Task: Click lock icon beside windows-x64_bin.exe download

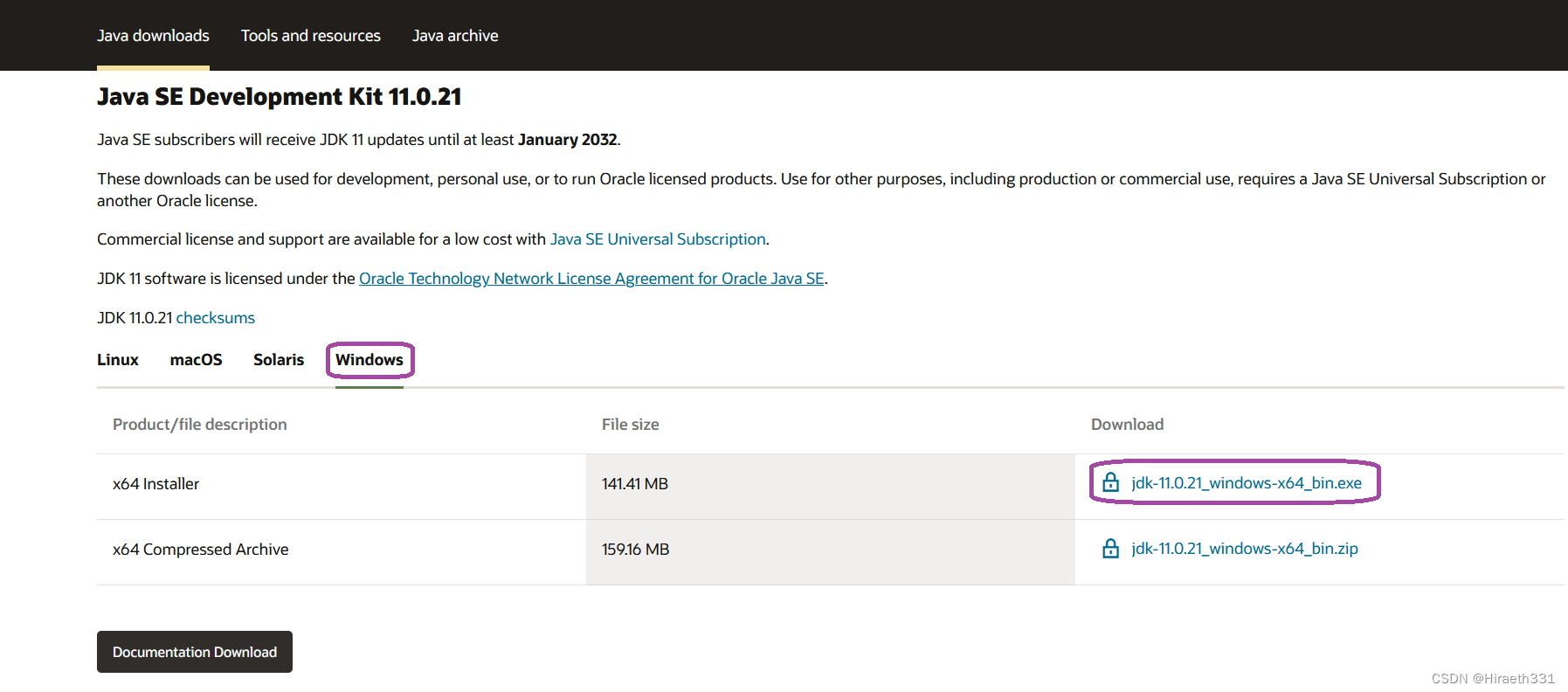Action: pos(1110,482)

...

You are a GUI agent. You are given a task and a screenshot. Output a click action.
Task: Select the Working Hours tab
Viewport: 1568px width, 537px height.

*Written task*. Starting at the line that contains "You are a GUI" and ending at the line that contains "Viewport: 1568px width, 537px height.", render the records as a Markdown table with the columns Row and Line, leaving out any blank lines.

*Written answer*.
| Row | Line |
|---|---|
| 1 | You are a GUI agent. You are given a task and a screenshot. Output a click action. |
| 2 | Task: Select the Working Hours tab |
| 3 | Viewport: 1568px width, 537px height. |